BALIPUSTAKANEWS – Kehidupan itu di ibaratkan seperti roda yang sedang berputar, kadang di atas maupun di bawah. Sama Halnya dengan kehidupan, kadang baik dan kadang juga buruk bukan ?.
Di waktu yang tak terduga hidup bisa berubah jadi cecunguk bejat yang merusak tatanan yang sudah tertata rapi sedemikian rupa. Namun bukan karena ini ‘kan kita seharusnya kita berhenti percaya? Ada kekuatan besar yang mengendalikan segalanya. Saat hidup sedang terasa bejat-bejatnya, 6 hal sederhana ini membuat kita bertahan dan percaya. Nanti. Hal baik pasti tiba.
1. Kondisi ini boleh terasa meremukkan. Tapi kamu hanya akan jadi martir selepas keluar dari gempuran kesulitan
Tidak ada tantangan dan cobaan yang sia-sia. Gempuran rasa sakit yang melanda tentu punya tujuan baik di baliknya. Jika mau percaya, tentu Dia punya rencana besar dan baik yang sekarang belum kasat mata ‘kan?
Selepas semua yang kamu hadapi, setelah kamu lupa rasanya bahagia dan tidak menangis di ujung-ujung malam yang sepi — kamu hanya akan jadi lebih tangguh menghadapi semua kebejatan yang hidup beri. Semua ujian ini akan membentukmu jadi orang yang tak sama lagi. Hidup yang bumpy mendidikmu jadi martir yang tak lagi gentar menghadapi apapun yang semesta minta untuk dinikmati.
2. Dari semua rasa sakit di dunia, ini hanya sepersekian. Bukankah hidup juga tidak akan lebih mudah di masa depan?

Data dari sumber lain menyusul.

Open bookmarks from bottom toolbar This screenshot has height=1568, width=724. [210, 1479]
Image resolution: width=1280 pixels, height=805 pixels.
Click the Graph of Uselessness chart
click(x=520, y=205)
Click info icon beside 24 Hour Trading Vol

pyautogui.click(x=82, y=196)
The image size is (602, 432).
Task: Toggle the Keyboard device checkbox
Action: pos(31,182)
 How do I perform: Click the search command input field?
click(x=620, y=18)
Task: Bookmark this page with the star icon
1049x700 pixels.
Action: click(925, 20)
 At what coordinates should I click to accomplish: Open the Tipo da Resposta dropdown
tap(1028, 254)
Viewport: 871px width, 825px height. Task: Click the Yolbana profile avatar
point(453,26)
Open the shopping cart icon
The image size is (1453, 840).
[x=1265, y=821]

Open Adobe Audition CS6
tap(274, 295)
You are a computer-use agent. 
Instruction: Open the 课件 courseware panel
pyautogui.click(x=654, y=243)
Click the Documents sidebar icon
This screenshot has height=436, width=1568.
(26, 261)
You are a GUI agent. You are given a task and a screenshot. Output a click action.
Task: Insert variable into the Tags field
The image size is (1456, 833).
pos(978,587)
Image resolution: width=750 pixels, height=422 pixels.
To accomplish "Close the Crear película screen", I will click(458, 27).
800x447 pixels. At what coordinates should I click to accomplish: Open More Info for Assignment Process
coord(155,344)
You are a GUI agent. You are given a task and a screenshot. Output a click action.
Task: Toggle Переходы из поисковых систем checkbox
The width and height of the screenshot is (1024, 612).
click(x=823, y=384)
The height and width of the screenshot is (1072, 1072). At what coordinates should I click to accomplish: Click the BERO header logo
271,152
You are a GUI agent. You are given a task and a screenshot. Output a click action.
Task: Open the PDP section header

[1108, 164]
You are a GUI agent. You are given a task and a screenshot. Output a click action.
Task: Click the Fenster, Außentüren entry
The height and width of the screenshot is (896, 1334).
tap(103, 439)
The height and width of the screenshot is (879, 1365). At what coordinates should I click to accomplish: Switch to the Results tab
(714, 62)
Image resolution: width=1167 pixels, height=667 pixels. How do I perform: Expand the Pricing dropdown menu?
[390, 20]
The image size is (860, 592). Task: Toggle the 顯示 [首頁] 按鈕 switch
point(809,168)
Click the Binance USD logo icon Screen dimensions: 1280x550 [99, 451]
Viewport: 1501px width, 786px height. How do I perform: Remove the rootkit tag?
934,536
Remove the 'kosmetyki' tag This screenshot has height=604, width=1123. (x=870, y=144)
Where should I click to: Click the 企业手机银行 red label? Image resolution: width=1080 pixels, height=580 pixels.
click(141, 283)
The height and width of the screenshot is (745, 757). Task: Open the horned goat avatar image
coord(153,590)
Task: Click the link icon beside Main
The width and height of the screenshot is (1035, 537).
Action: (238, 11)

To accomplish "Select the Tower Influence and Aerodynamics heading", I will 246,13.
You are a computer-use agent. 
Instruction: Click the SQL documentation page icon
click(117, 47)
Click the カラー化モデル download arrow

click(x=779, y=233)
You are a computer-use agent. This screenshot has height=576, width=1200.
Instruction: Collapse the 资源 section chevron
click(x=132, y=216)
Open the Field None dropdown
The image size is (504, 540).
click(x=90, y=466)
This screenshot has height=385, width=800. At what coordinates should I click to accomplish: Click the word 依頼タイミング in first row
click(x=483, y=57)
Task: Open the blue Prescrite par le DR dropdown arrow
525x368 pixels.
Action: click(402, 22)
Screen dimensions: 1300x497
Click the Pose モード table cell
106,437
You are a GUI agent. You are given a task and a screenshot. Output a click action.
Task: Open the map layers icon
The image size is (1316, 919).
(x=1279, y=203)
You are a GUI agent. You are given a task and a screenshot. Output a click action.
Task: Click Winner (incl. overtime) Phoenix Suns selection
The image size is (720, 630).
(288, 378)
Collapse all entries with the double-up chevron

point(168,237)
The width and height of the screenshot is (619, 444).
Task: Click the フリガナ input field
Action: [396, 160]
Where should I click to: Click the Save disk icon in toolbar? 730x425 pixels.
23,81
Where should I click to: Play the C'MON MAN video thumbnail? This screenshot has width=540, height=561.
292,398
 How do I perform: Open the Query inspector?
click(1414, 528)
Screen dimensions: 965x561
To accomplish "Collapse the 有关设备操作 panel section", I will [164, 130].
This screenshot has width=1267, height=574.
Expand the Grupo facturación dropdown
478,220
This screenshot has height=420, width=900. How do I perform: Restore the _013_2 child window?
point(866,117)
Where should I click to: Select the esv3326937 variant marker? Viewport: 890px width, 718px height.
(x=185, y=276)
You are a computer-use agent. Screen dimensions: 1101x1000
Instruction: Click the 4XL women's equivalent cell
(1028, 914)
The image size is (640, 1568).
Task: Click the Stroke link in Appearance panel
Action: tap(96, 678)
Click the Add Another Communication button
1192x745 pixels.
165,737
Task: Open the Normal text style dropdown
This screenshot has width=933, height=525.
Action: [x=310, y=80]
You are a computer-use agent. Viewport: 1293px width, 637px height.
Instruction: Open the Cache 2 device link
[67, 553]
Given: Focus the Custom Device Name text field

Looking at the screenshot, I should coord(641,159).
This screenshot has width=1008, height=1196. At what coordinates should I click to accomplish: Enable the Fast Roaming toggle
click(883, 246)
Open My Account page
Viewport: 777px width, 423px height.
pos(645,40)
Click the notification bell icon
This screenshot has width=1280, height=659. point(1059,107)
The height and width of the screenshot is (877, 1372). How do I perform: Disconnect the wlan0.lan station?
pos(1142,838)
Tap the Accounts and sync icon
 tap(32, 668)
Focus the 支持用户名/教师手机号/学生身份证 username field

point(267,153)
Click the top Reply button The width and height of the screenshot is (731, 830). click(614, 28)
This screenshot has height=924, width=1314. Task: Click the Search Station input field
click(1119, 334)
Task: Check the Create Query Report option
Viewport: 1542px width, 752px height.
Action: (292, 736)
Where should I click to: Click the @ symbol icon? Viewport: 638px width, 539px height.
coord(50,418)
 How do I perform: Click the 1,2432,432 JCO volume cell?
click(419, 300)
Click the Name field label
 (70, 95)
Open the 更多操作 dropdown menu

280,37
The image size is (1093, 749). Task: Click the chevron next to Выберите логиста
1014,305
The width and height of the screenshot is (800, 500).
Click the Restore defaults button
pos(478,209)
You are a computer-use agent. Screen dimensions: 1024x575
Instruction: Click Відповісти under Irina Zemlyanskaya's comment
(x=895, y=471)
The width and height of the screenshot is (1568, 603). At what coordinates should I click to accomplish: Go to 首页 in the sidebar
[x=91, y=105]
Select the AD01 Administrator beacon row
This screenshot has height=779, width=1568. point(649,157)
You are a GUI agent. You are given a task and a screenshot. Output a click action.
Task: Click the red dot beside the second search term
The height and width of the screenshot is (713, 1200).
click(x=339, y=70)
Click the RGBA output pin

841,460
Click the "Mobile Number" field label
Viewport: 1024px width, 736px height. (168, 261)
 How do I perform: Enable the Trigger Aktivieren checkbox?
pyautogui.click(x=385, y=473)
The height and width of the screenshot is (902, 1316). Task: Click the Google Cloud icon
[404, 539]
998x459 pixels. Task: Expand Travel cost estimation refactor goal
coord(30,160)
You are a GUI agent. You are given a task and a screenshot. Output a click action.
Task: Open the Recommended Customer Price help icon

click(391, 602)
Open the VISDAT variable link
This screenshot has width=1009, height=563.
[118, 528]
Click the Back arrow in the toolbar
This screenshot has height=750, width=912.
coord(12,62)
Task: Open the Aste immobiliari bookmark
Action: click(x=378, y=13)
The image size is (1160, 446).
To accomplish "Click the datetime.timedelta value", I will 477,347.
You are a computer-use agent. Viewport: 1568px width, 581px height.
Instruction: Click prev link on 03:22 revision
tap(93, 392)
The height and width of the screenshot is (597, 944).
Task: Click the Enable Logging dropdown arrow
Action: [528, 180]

Tantangan sebagai manusia tidak akan berhenti di sini. Setelah lulus dari “cengkeraman” Dosen Pembimbing Skripsi hidup membawamu ke ganasnya pintu lain yang bernama mencari pekerjaan dan di supervisi. Kewajiban dan tanggung jawab sebagai orang dewasa hanya akan bertambah tiap harinya. Tak ada lagi kata mundur setelahnya.
Kamu boleh merasa jadi pesakitan setelah mendapat kritik tajam dari atasan. Kepercayaan dirimu boleh runtuh setelah dihadapkan pada kegagalan. Tapi hidup toh masih panjang. Rasa sakit yang mendera saat ini hanya sepersekian. Masih banyak ragam sakit lain yang akan berdatangan.
3. Merengek, sekilas tampak mengurangi lelah. Tapi berusaha sembari berpasrah sesungguhnya membuat ini lebih mudah

Membiarkan dunia tahu apa yang kamu rasa memang terlihat mengurangi beban di kepala. Simpati dari orang-orang di sekitar membuatmu merasa tak sendirian. Ada mereka yang nampaknya turut mendukung dalam berbagai keadaan. Namun jika mau dilihat lebih dalam lagi, bukankah rengekan di sosial media justru menyia-nyiakan energi?
Saat kita sibuk mengeluh, kita telah kehilangan waktu untuk mengubah nasib lewat simbahan peluh. Rengekan manja di Twitter dan keluhan sepanjang cerpen di Path juga tidak akan berarti apa-apa. Banyaknya retweet dan love di sana tak membuat masalah selesai seketika.
Kita selalu bisa memilih untuk jadi anak manja; atau jadi orang gigih yang berani mengalahkan dunia. Bukankah lebih terhormat jadi yang kedua?
4. Ada tangan tak terlihat yang sudah mengatur segalanya. Sesekali lebih baik jadi “buta” dan percaya pada rute semesta

Tidak enak memang menjalani sesuatu tanpa tahu apa yang di ujung sedang menunggu. Kita terlalu terbiasa dengan transparansi dan akuntabilitas. Hingga padaNya pun rasa menuntut dan enggan percaya bisa muncul tanpa batas. Saat hidup sedang sulit-sulitnya wajar memang jika kita berteriak,
Hanya saja, tolong sekali ini maukah kita belajar bersama-sama untuk percaya? Barangkali kita hanya sedang dibutakan sementara. Sebab jalan semesta terlalu sempurna untuk dibaca dengan mata gegabah kita sebagai manusia. Tak perlu lah khawatir berlebihan. Toh, Tuhan ada.